Tugas yang Dikerjakan
a) Jawablah pertanyaan berikut berdasarkan kutipan bacaan di bawah.
(i) Dalam pasal berapa I.S terdapat pedoman politik pemerintahan Hindia Belanda terhadap hukum di Indonesia?
(ii) Pada tahun berapa panitia perancang hukum perdata Belanda dibentuk?
(iii) Hukum apa yang berlaku bagi orang Indonesia asli dan timur asing sebelum hukum untuk bangsa Indonesia ditulis dalam undang-undang?
b) Ketik ulang dengan persis bagian kutipan bacaan di bawah, mulai dari "2.2 Hukum Perdata" dan berakhir pada "yang sangat panjang.".

Kutipan Bacaan
* * *

Pedoman politik bagi pemerintahan
hindia belanda terhadap hukum di Indonesia terdapat dalam pasal 131, I.S yang
sebelumnya terdapat pada pasal 75 RR (Regeringsreglement) yang pokok-pokonya
dapat dijelaskan sebagai berikut :
- Hukum perdata dan hukum dagang
(begitu pula hukum pidana serta hukum acara perdata dan hukum acara pidana
harus ditetapkan dalam kitab undang-undang atau dikodifikasi);
- Bagi mereka yang masuk dalam
golongan bangsa eropa harus dianut perundang-undangan yang berlaku di
negeri belanda (sesuai azas konkordasi);
- Bagi mereka yang masuk dalam
golongan bangsa Indonesia dan timur asing jika ternyata kebutuhan
kemasyarakatan mereka menghendakinya;
- Orang Indonesia asli dan timur
asing, selama mereka belum ditundukkan dibawah suatu peraturan bersama
dengan suatu bangsa eropa sebelum hukum untuk bangsa Indonesia ditulis
dalam undang-undang, bagi mereka hukum yang berlaku adalah hukum adat.
2.2 Hukum Perdata (BW) pada Masa Penajajahan
Belanda
Sebagai Negara jajahan, maka hukum yang berlaku di
Indonesia adalah hukum bangsa penjajahan. Hal yang sama untuk hukum perdata.
Hukum perdata yang diberlakukan bangsa Belanda untuk Indonesia telah mengalami
adopsi dan perjalanan sejarah yang sangat panjang.
Pada mulanya hukum perdata Belanda dirancang oleh
suatu panitia yang dibentuk tahun 1814 yang diketuai oleh Mr.J.M Kempres
(1776-1824). Tahun 1816, Kempers menyampaikan rencana code hukum tersebut pada
pemerintah Belanda didasarkan pada hukum Belanda kuno dan diberi nama Ontwerp
Kempers. Ontwerp Kempers ini ditentang keras oleh P.Th.Nicolai, yaitu
anggota parlemen berkebangsaan Belgia dan sekaligus menjadi presiden pengadilan
Belgia. Tahun 1824 Kempers meninggal, selanjutnya penyusunan kodifikasi code
hukum diserahkan Nacolai. Akibat perubahan tersebut, dasar pembentukan hukum
perdata Belanda sebagian besar berorientasi pada code civil Perancis. Code
Civil Perancis sendiri meresepsi hukum Romawi, corpus civilis dari
Justinianus. Dengan demikian hukum perdata Belanda merupajan kombinasi dari
hukum kebiasaan / hukum belanda kuno dan
code de civil Perancis. Tahun 1838, kodifikasi hukum perdata Belanda
ditetapkan dengan Stbl. 838.

* * *

Bagian Data
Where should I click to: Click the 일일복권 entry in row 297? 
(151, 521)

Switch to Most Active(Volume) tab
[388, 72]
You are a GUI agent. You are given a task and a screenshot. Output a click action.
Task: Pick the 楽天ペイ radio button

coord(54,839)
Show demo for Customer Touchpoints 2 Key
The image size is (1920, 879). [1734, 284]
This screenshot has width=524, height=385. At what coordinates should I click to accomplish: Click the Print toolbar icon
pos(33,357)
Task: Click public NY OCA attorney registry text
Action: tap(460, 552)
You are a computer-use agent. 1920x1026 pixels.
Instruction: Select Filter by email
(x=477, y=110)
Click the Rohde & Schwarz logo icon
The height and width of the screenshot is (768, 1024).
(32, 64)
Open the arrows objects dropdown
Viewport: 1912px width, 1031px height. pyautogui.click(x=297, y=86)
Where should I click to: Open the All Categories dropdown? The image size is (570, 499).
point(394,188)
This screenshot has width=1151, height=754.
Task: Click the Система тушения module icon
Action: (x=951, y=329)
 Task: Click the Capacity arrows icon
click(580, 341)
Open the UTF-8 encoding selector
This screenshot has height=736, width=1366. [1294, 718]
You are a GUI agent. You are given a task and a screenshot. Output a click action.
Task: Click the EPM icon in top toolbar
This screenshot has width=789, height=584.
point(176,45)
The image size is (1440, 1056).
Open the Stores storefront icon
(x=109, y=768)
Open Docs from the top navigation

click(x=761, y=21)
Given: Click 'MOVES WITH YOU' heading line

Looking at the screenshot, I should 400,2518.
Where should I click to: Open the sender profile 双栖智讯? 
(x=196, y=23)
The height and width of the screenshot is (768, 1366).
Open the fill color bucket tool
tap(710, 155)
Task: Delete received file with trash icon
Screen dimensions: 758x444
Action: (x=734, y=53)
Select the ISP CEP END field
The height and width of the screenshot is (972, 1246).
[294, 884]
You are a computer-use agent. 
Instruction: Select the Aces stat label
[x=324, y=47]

* * *

Jawaban Tugas
a)
(i) Pasal 131
(ii) Tahun 1814
(iii) Hukum adat

b)
2.2 Hukum Perdata (BW) pada Masa Penajajahan
Belanda
Sebagai Negara jajahan, maka hukum yang berlaku di
Indonesia adalah hukum bangsa penjajahan. Hal yang sama untuk hukum perdata.
Hukum perdata yang diberlakukan bangsa Belanda untuk Indonesia telah mengalami
adopsi dan perjalanan sejarah yang sangat panjang.